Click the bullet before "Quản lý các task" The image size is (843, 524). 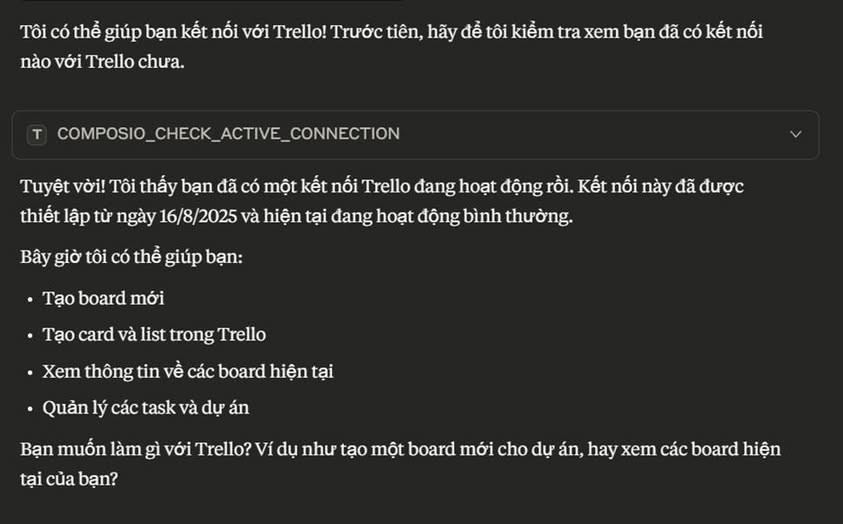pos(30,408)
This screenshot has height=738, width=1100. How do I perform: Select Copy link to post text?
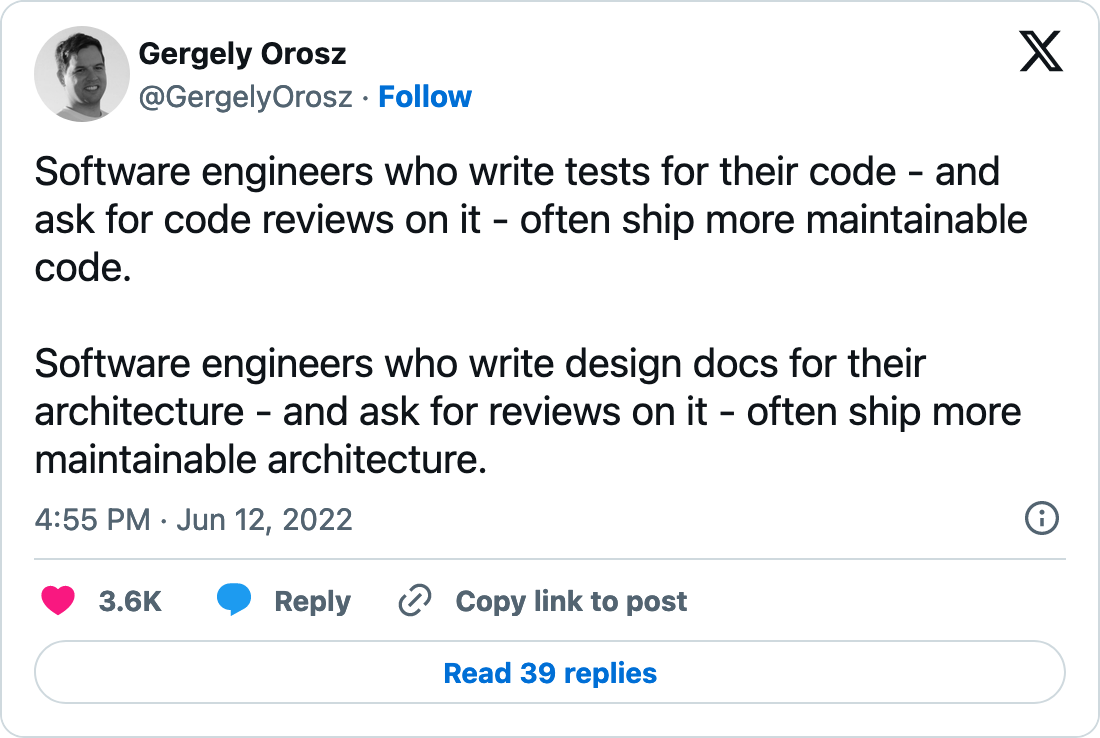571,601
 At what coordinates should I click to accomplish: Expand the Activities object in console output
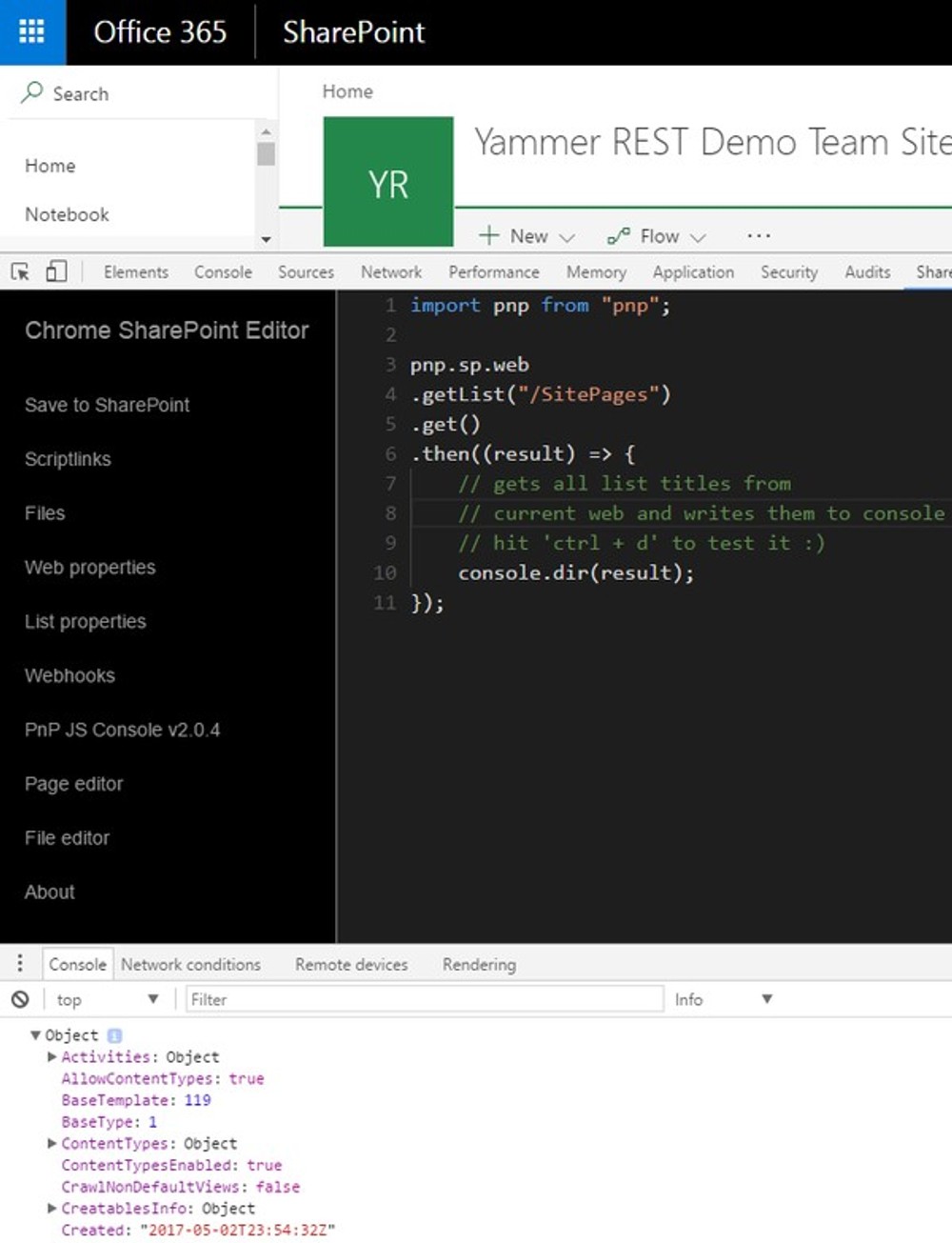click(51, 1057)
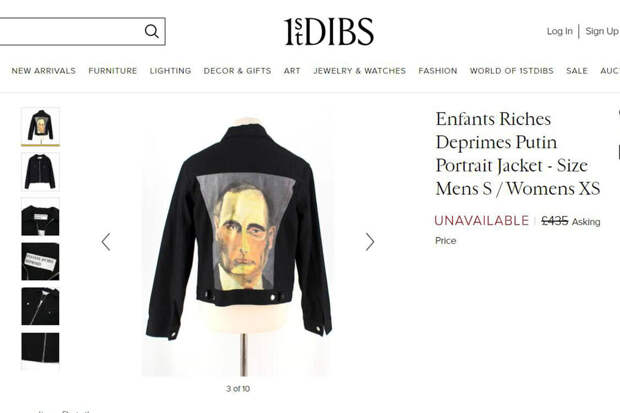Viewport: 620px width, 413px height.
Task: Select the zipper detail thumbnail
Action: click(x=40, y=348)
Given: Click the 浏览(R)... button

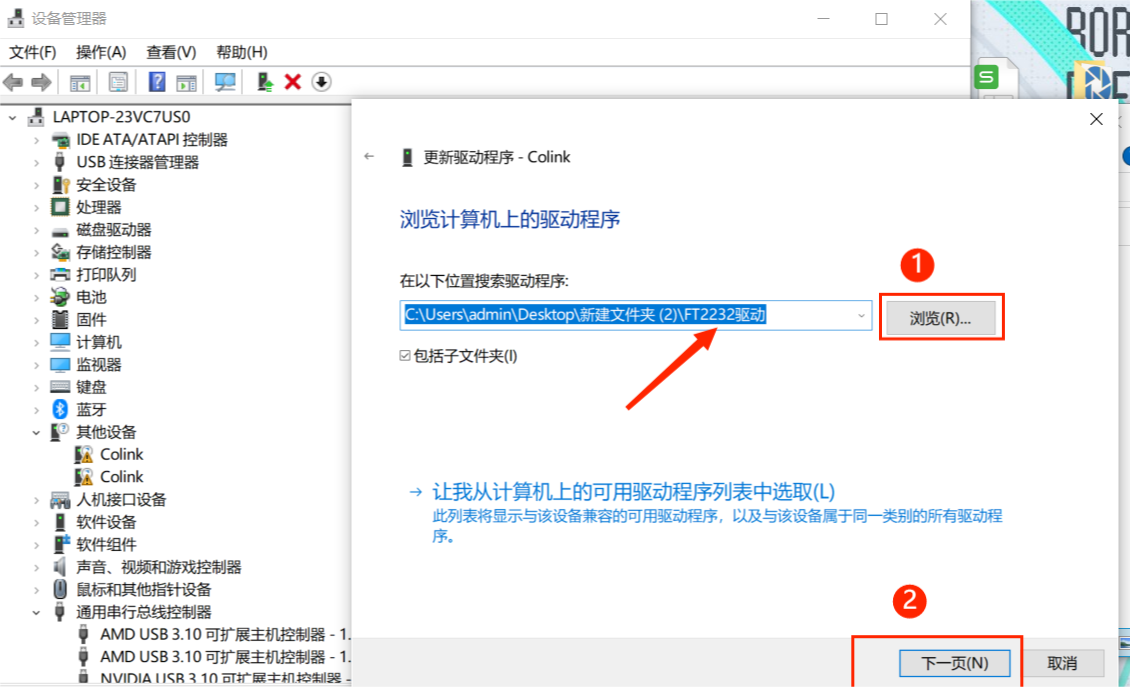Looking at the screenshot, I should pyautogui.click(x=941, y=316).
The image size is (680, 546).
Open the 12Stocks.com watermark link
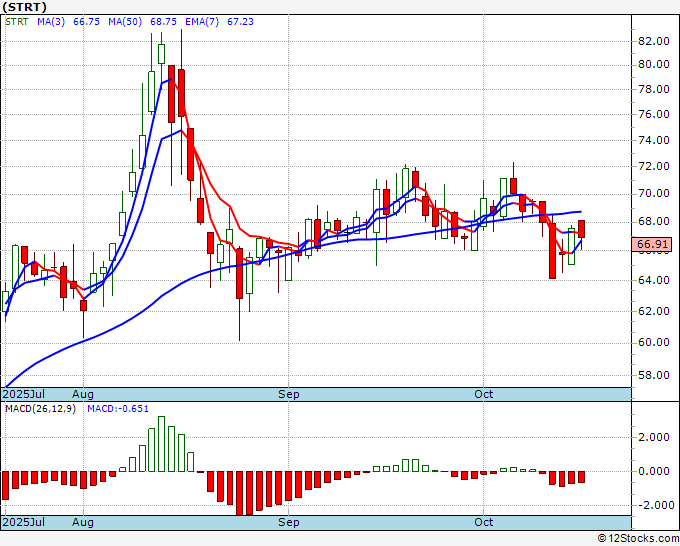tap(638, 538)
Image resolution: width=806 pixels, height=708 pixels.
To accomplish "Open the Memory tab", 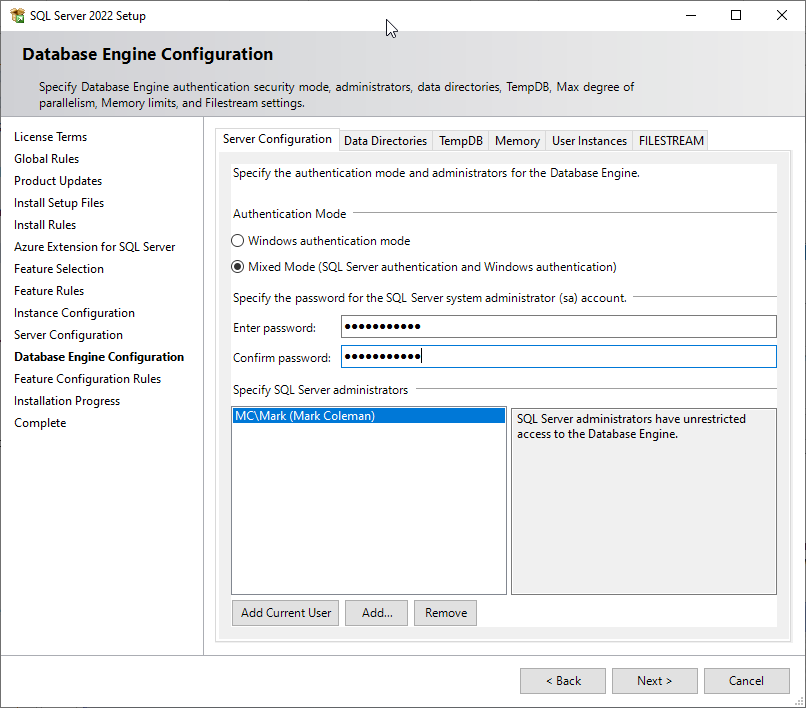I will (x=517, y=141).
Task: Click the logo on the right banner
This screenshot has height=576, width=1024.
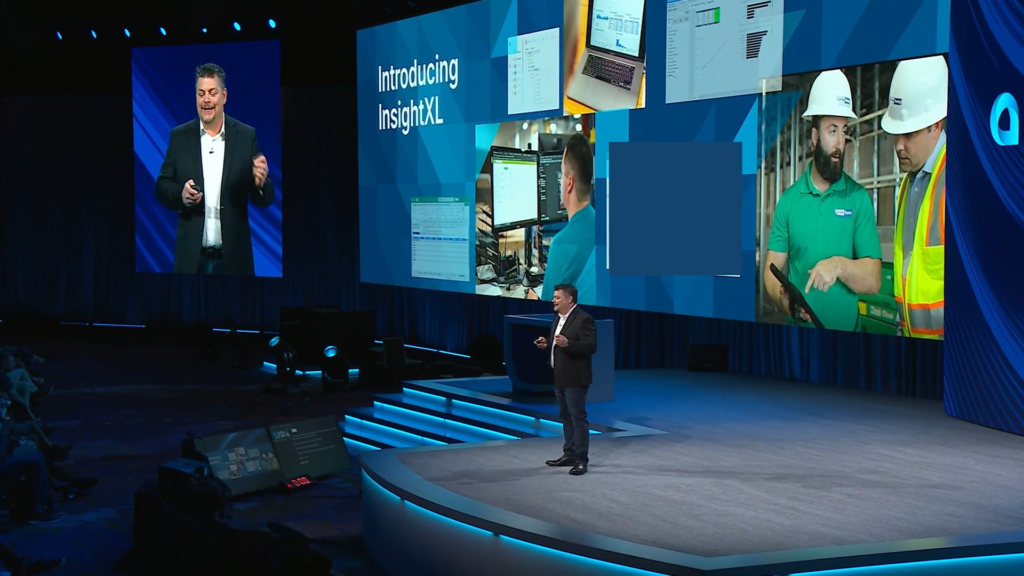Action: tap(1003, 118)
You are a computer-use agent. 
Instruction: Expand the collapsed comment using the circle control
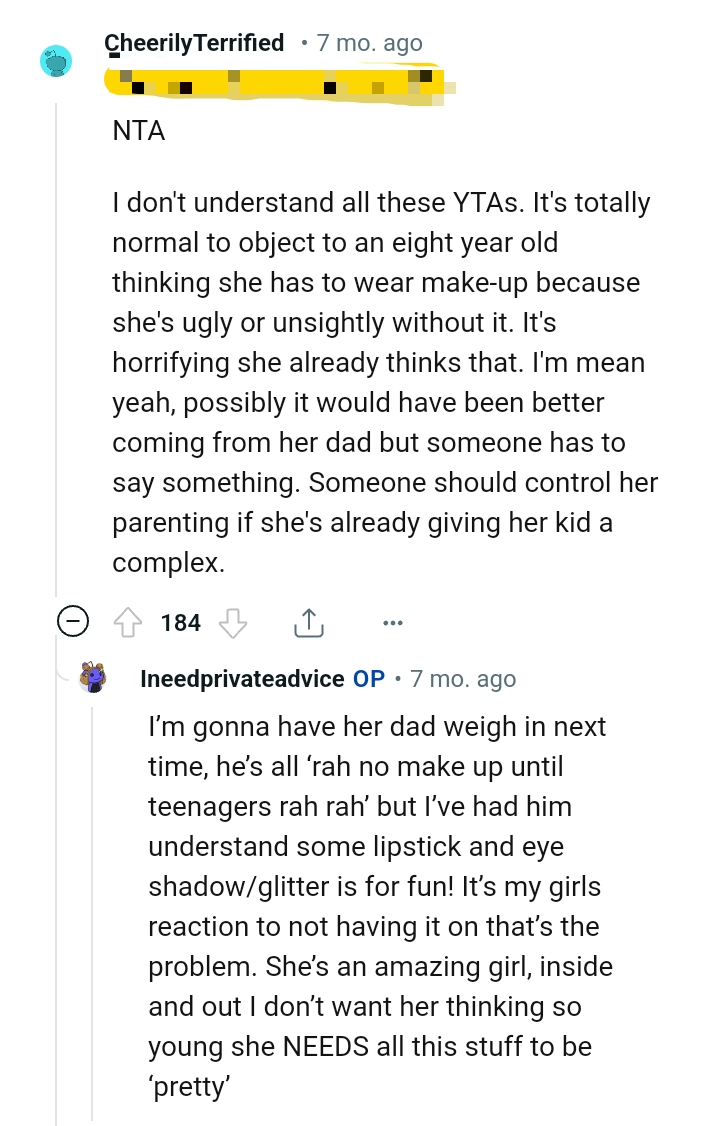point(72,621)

■ Assigned task:
What you print must be exactly the lines from the one containing "This screenshot has height=576, width=1024." through the last line of the material, and no pictures.

■ Your response:
This screenshot has height=576, width=1024.
Action: tap(1003, 118)
You are a computer-use agent. 
Instruction: Expand the collapsed comment using the circle control
point(72,621)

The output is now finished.